The Central Coast is the location of the Central Coast American Viticultural Area.

Geographically, the actual midpoint of the California coast lies north of Santa Cruz, near Año Nuevo State Park in San Mateo County. Neither the popular use of the term Central Coast nor that of the California North Coast include the San Francisco Peninsula counties of San Mateo and San Francisco.

History

The Central Coast area was originally inhabited by Chumash and other Native American people since at least 10,000 BC. Many of these communities were coastal, where the people utilized marine resources and dwelt near freshwater inflows to the Pacific Ocean. For example, there were significant communities near the mouth of Morro Creek and Los Osos Creek.

Juan Rodríguez Cabrillo visited the Central Coast, landing in Santa Barbara County in 1542, having sailed from the south.

Overview

The region is known primarily for agriculture and tourism. Major crops include wine grapes, lettuce, strawberries, and artichokes. The Salinas Valley is one of the most fertile farming regions in the United States.  Tourist attractions include Cannery Row in Monterey, the Monterey Bay Aquarium, the theatres, galleries and white sand beaches of Carmel-by-the-Sea, the golf courses of Pebble Beach and the Monterey Peninsula, the rugged coastline of Big Sur and Hearst Castle in San Simeon. Further south is Morro Rock and the port city of Morro Bay, which is adjacent to college town San Luis Obispo. The Santa Ynez Valley is home to the Central Coast Film Society, which celebrates filmmakers, cinema and media arts that are from the region, also known as "Hollywood's Backyard."
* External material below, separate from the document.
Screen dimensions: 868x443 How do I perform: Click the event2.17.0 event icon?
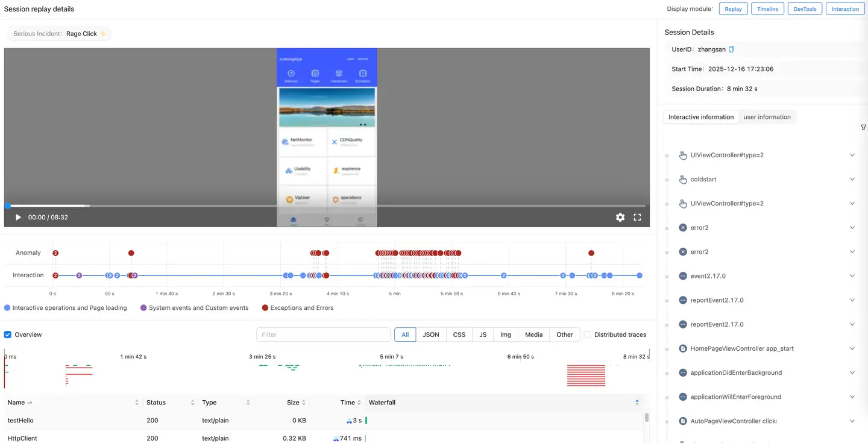tap(683, 276)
The area is not densely populated.  The largest city in the region is Oxnard in Ventura County, with a population estimated at 203,007 in 2013. University of California campuses are found in Santa Barbara and Santa Cruz, near the south and north edges of the region respectively.  California State University, Monterey Bay, founded in 1994, uses facilities donated when Fort Ord was converted from military to civilian uses. California Polytechnic State University, in San Luis Obispo, was founded in 1901. California State University Channel Islands opened in Camarillo in 2002, as the 23rd campus in the California State University system.

Population
The six counties that make up the Central Coast region had an estimated population of 2,348,601 according to the 2020 census.

Counties by population

|}

Major cities 
The following cities had a population over 20,000 as of the 2020 census:

 Oxnard - 202,063
 Salinas - 163,542
 Thousand Oaks - 126,966
 Simi Valley - 126,356
 Ventura - 110,763
 Santa Maria - 109,707
 Santa Barbara - 88,665
 Camarillo - 70,741
 Santa Cruz - 62,956
 Watsonville - 52,590
 San Luis Obispo - 47,063
 Lompoc - 44,444
 Hollister - 41,678
 Moorpark - 36,284
 Goleta - 32,690
 Seaside - 32,366
 Paso Robles - 31,490
 Santa Paula - 30,657
 Monterey - 30,218
 Atascadero - 29,773
 Soledad - 24,925
 Marina - 22,359
 Port Hueneme - 21,954

Transportation
Travel is almost entirely by private automobile. Because of its position roughly halfway between the major cities of Los Angeles and San Francisco, San Luis Obispo is home to America's first motel. The major highway is U.S. Route 101, which runs north-south from Los Angeles, through most of the major communities of the Central Coast, to San Francisco. State Route 1, a smaller but much more scenic route, connects the coastal communities, running through San Simeon, Morro Bay, and Big Sur. Amtrak maintains train service with the Coast Starlight and Pacific Surfliner routes along the Union Pacific Railroad Coast Line that also transports freight. There are no major airports, although Monterey, Santa Barbara, Santa Maria and San Luis Obispo have regional airports with commuter service. Greyhound buses serve most of the region.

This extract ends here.